Dr. Narsing Rao, director of Ophthalmologic Pathology at the Doheny Eye Institute in Los Angeles, yesterday urged eye exams by physicians every three months for longtime users of the therapy. Aerosolized pentamizine is inhaled into the lungs. Rao said the exams are necessary for early detection of telltale signs in the eye that the pneumonia has spread from the lungs to other organs.
"Pneumocystis carinii pneumonia is leaving the lungs and spreading to various parts of the body, just like cancer," he told a science writers' seminar here sponsored by the New York-based Research to Prevent Blindness. "Something else may be involved here. We think a better prophylaxis is needed.
"Now there are 40 cases across the country that have shown this spread. The more we look for them, the more we will find."
Widely disseminated, the pneumonia infection results in death unless patients are treated with intravenous injections of pentamizine -- a systemic treatment that reaches all parts of the body.

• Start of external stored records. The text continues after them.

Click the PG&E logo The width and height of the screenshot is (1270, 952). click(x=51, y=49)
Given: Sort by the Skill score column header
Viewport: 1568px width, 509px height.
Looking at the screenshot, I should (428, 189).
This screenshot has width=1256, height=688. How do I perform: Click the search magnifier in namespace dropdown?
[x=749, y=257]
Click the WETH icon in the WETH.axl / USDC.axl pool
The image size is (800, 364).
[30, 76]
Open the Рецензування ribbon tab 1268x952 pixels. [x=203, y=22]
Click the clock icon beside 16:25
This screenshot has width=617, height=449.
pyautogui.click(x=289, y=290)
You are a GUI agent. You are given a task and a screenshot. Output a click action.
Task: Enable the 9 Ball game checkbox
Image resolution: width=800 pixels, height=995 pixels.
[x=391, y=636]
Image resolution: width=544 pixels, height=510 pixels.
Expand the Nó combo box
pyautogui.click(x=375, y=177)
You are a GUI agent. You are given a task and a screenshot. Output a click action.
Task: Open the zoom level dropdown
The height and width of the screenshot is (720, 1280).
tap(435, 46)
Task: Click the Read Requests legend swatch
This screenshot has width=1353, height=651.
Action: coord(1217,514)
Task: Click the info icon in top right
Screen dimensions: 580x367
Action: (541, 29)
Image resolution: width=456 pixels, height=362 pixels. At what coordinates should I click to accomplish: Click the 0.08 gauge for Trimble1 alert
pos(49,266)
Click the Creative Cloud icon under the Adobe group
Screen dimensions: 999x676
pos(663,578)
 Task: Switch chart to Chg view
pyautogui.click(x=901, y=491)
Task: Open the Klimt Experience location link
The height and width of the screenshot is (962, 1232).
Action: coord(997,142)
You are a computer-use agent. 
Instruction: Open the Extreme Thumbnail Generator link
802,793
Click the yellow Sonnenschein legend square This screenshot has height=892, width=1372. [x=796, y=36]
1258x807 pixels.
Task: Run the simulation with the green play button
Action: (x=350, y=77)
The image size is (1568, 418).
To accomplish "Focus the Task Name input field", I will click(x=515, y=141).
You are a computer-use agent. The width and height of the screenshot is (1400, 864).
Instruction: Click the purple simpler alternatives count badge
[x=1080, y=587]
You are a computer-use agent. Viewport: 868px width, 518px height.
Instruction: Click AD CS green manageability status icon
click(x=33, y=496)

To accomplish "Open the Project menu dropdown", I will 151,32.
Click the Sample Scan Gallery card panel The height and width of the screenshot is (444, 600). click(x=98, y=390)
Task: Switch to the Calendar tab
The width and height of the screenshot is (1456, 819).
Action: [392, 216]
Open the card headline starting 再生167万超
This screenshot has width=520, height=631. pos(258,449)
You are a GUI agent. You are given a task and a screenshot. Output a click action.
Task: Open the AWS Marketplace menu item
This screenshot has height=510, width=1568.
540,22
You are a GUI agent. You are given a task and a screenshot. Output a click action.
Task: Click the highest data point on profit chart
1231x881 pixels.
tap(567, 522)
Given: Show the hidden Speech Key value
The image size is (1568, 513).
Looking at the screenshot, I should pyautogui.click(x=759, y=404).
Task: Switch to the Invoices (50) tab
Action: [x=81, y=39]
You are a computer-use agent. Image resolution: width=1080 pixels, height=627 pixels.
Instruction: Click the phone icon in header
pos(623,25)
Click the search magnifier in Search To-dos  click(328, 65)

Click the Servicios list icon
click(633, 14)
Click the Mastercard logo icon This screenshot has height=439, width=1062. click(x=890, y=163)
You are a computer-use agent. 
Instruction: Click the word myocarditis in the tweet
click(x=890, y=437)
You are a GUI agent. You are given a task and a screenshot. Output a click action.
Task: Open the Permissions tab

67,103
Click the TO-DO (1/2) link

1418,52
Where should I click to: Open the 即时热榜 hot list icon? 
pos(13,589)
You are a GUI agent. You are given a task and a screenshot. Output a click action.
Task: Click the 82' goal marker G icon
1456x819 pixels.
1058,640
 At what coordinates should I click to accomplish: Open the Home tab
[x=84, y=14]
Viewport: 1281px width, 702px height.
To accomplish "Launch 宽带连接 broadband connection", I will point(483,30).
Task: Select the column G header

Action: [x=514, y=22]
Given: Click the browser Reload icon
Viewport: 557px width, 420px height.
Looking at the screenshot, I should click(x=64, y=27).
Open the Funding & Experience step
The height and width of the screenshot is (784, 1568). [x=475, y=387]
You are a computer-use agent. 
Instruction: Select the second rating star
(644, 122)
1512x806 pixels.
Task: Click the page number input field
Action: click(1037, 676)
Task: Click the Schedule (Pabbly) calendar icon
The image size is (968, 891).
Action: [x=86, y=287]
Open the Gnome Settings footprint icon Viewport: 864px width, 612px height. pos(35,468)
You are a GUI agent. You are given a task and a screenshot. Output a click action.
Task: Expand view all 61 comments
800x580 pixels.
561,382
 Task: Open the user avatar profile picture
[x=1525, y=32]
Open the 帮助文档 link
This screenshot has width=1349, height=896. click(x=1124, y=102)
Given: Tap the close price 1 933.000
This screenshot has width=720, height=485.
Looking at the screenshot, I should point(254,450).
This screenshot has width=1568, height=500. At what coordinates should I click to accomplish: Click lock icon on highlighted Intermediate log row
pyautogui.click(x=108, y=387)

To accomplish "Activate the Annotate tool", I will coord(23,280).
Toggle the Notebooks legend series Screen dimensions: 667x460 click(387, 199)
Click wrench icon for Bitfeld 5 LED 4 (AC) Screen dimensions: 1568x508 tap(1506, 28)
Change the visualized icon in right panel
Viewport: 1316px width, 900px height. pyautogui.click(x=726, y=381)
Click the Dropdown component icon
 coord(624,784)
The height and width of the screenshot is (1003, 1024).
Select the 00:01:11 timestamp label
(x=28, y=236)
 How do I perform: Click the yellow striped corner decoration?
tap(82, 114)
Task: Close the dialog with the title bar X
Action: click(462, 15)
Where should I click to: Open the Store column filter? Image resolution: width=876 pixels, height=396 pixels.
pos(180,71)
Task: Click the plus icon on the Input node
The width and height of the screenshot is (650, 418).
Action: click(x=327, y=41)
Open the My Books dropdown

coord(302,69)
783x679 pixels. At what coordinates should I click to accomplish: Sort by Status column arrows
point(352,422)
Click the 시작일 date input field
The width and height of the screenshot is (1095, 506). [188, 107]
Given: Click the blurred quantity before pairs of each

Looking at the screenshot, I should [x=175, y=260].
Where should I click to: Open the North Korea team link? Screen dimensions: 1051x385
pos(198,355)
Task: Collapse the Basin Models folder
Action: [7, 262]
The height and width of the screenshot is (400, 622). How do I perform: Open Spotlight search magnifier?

In earlier stages of this epidemic, advocates of patients with acquired immune deficiency syndrome fought long and hard for aerosolized pentamizine as an alternative to injected pentamide, which is much more costly and has debilitating side effects.
Since 1981, more than 20,000 cases of the pneumonia have been reported to the Centers for Disease Control in Atlanta. It is expected, he said, that by 1991, 75,000 to 100,00 cases will have been diagnosed. Sixty percent of the pnuemonia patients have recurrences unless they receive a preventive therapy.
Aerosolized pentamizine prevents recurrence in approximately 80 percent of the patients for up to one year.
"Eye changes may be the initial manifestations of disease spread, even in healthy appearing AIDS patients," Rao said. "There is no test of other clinical investigations available to detect PCP spread."
Ophthalmologists and internists should look for multiple yellowish-white white spots in the choroid, the pigmented portion of the inner eye, that are visible on examination by an eye instrument called the ophthalmoscope, he said.
While longtime aerosolized pentamizine therapy may suppress the infection sufficiently in the lungs to prevent recurrence, this treatment may be insufficient to prevent reactivation of organisms "that presumably spread outside the lungs before preventive therapy," he added.
Reactivation can occur locally in the lymph nodes and/or spleen. It can also spread to such places as the liver, bone marrow, small and large intestine, hard palate and the choroid.
In 1989, Rao reported seeing seven AIDS patients who had multiple yellowing white spots in the eye. All had a history of using aerosolized pentamine. The first three died, due to spread of pneumonia. Autopsies of these cases confirmed the spread to the eye and various other organs, including the liver, spleen and lymph nodes.
More recently, the researcher used intravenous pentamide injection to treat two more AIDS patients with disseminated pneumocystis carinii pneumonia.
"Now both patients are living more than a year," Rao said. "Once we modified the therapy we were able to control the infection and prolong life. The culprit is aerosolized pentamizine."
His findings were published last month in the American Journal of Ophthalmology. Since then, Rao said, he has heard from physicians in New York and other parts of the country who report they have seen the same spread of the infections.